The official summary reads:
On Earth-Alpha, sidekick Stinger loses faith in the grim Dragonfly as villains take control of their secret crime-fighting headquarters! On Earth-Omega, Dragonflyman befriends a member of the murderous Number One’s gang! PLUS: A gritty Dragonfly flashback! EXTRA! More illustrated prose stories!
Why does this matter?
Tom Peyer is clearly having the time of his life writing this series and the fun he’s having shows in the story. Jamal Igle has drawn an excellent series, giving it a detailed superhero feel that matches anything Marvel or DC can throw at their big books.
Fine, you have my attention. What’s good about it?
It’s fun to see how Dragonflyman from Earth Alpha, the more Adam West cheery hero, succeeds and flourishes in Earth Omega. One has to wonder if Peyer and Igle are moving in a direction where a more positive hero can actually fix a downtrodden wreck of a world. How Dragonflyman from Earth Omega affects Earth Alpha remains to be seen, but even he seems to be getting a grip on how to fight crime in this somewhat cartoonish realm. It also helps both seem to understand how these worlds are different and are curtailing their acts.
You can see this with the more Frank Miller-esque Dragonflyman of Earth Omega not killing every villain he sees. He’s also a bit emotional when he sees his sidekick alive and kicking, but losing his wits. As the story progresses a major death occurs, and an interesting development in regards to sidekicks takes place. It’s hard to not enjoy this interesting take on heroes stranded in the wrong Earth.
Igle continues to impress as well. Layout designs mix things up with overlays and interesting ways of pacing the issue. There’s some heavier captioning going on but you will be none the wiser thanks to the art.
The backmatter continues to impress as well, this time including a mini-comic story by Paul Constant and Gary Erskine who show us Earth Omega Dragonflyman becoming sick of being a memory of hope rather than a harbinger of it. It’s a story that shows how the more dangerous and evil world he lives in is getting to him. This issue also comes with two short stories one by Matt Brady and another by Robert Jeschonek.

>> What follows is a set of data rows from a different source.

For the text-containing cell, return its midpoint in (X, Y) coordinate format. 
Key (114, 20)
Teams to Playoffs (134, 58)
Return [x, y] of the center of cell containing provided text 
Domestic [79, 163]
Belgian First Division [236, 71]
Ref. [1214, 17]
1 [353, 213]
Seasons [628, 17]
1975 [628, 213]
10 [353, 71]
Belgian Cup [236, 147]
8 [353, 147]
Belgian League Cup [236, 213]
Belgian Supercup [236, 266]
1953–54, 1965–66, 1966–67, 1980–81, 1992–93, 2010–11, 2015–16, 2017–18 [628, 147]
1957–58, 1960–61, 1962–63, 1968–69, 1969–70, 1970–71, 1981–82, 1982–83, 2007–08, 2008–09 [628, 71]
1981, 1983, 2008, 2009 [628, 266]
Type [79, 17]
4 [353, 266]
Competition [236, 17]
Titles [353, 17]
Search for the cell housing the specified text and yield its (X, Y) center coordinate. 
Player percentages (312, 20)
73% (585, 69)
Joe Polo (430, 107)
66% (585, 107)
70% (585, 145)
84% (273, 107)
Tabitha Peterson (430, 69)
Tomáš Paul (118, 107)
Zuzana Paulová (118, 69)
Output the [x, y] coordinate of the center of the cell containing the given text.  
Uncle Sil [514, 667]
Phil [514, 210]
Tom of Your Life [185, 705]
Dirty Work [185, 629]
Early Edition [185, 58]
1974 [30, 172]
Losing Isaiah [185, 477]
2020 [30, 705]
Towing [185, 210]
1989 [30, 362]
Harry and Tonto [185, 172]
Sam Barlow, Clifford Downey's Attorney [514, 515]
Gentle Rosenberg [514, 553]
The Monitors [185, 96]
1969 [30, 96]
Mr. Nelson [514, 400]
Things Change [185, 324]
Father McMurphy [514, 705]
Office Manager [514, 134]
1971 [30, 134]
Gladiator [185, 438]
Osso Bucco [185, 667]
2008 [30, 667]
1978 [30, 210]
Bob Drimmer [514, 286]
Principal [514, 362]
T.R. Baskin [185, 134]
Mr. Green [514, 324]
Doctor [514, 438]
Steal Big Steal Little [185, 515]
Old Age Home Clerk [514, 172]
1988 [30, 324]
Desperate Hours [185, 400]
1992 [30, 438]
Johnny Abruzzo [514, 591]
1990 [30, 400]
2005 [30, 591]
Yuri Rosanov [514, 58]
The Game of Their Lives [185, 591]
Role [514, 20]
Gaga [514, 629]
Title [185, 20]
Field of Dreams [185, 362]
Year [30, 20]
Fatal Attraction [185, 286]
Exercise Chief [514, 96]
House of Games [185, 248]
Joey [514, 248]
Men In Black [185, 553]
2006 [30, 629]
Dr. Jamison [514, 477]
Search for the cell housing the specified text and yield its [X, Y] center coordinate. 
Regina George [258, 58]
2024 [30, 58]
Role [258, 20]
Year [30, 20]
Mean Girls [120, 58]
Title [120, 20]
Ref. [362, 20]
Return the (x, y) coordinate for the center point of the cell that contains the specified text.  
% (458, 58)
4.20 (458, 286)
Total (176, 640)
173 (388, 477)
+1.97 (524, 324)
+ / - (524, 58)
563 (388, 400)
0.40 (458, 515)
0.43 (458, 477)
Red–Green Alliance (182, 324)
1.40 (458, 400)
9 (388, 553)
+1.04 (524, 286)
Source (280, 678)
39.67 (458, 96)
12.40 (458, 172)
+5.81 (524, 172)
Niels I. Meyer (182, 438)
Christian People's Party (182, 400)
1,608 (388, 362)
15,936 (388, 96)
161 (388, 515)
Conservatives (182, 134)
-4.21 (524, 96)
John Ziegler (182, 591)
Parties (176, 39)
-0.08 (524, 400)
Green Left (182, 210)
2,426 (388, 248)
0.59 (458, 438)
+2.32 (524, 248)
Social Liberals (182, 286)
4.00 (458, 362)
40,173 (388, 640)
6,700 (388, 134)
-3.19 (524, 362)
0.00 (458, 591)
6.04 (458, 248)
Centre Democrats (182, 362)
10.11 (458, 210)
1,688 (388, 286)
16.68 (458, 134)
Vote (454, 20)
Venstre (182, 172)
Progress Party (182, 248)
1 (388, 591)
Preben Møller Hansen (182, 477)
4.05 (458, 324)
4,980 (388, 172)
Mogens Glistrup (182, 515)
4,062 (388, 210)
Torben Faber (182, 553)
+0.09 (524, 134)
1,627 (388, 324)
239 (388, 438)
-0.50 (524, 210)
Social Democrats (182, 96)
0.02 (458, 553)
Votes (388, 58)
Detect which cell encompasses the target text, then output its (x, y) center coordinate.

It can’t be perfect, can it?
That major death I mentioned above is a tad confusing visually. I gather what is happening by using a bit of imagination, but the visuals don’t convey what is happening exactly. It’s a head-scratcher.
Is it good?
This is a great issue and is surprisingly easy for new readers to jump into. There’s some recapping going on as the story seems to be shifting towards a new purpose now that the shock of the premise has run its course.